The ethanol sensing mechanism that involves chemical interaction between graphene surface and ethanol is proposed in ref [26]. When air interacted with the graphene layer, oxygen molecules were adsorbed onto the graphene leading to the transfer of electrons from the molecules into graphene [27]. When graphene surface was exposed to ethanol, the ethanol molecules reacted with the oxygen molecules to form CO2 and H2O. The interaction of ethanol molecules with oxygen might lead to the transfer of electron back to graphene [22, 28].

4 Conclusions

A tapered fiber optic absorbance sensor was successfully developed to detect various concentrations of ethanol in water. Graphene and GO thin film were coated on the surface of the optical fiber to enhance the evanescent field interactions with the analyte. The behavior of the sensor has been investigated for graphene and GO for various concentrations of ethanol. As the solution concentration of ethanol in water varied from 5 to 40 %, the absorbance of the sensors increased accordingly.

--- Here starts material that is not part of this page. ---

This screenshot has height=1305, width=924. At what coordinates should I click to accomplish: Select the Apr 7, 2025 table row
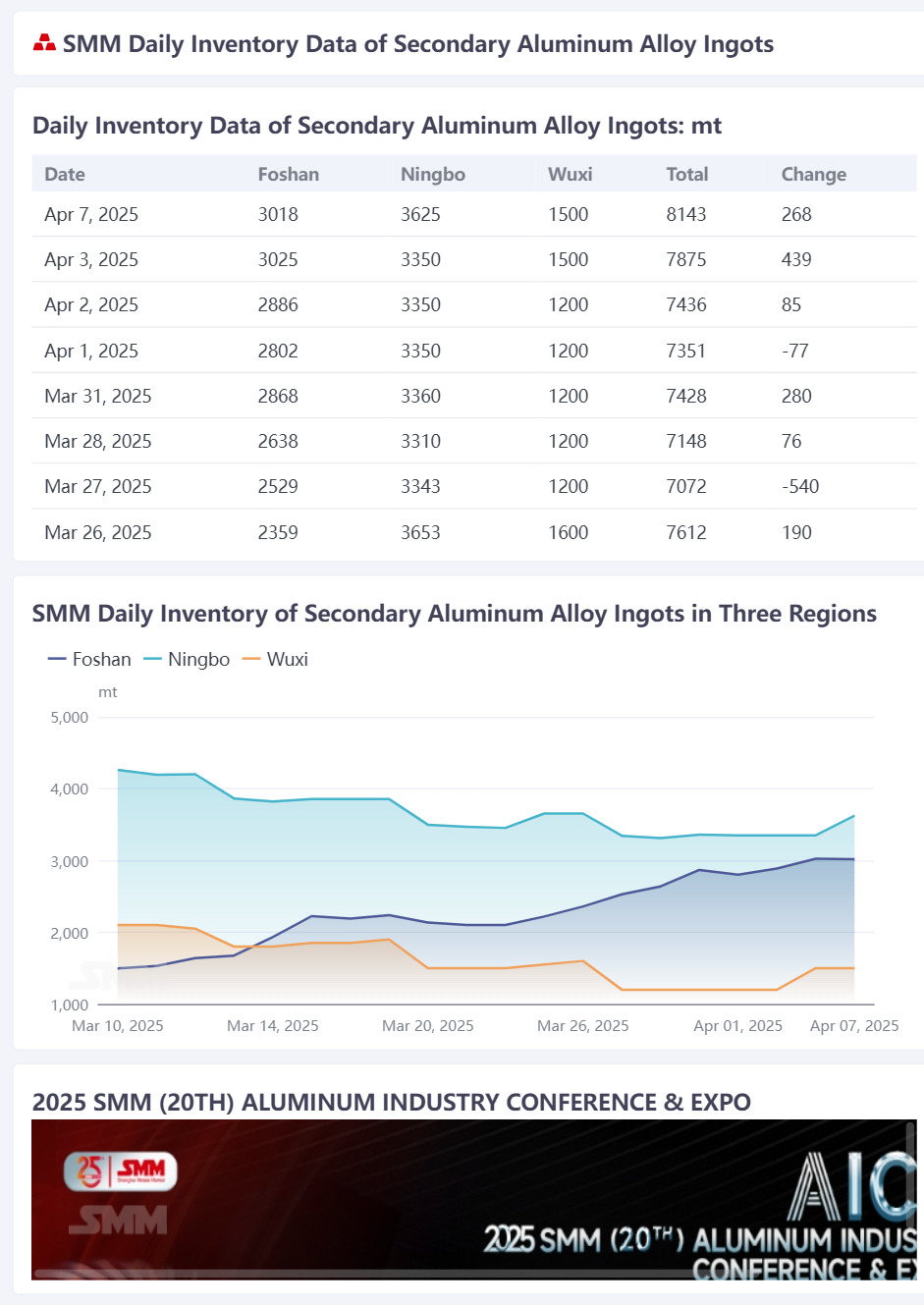click(474, 214)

The GO-coated sensor exhibited better sensing performance than the graphene-coated sensor with sensitivity of 1.330/ %vol ethanol concentration with fast response and recovery. The higher sensitivity of GO-coated sensor was due to the presence of different functional groups and its higher volume to surface area, which led to faster adsorption of ethanol molecules. The simplicity of the sensor and its fast operation makes it a prospect for applications in pharmaceutical, biomedical and food industries.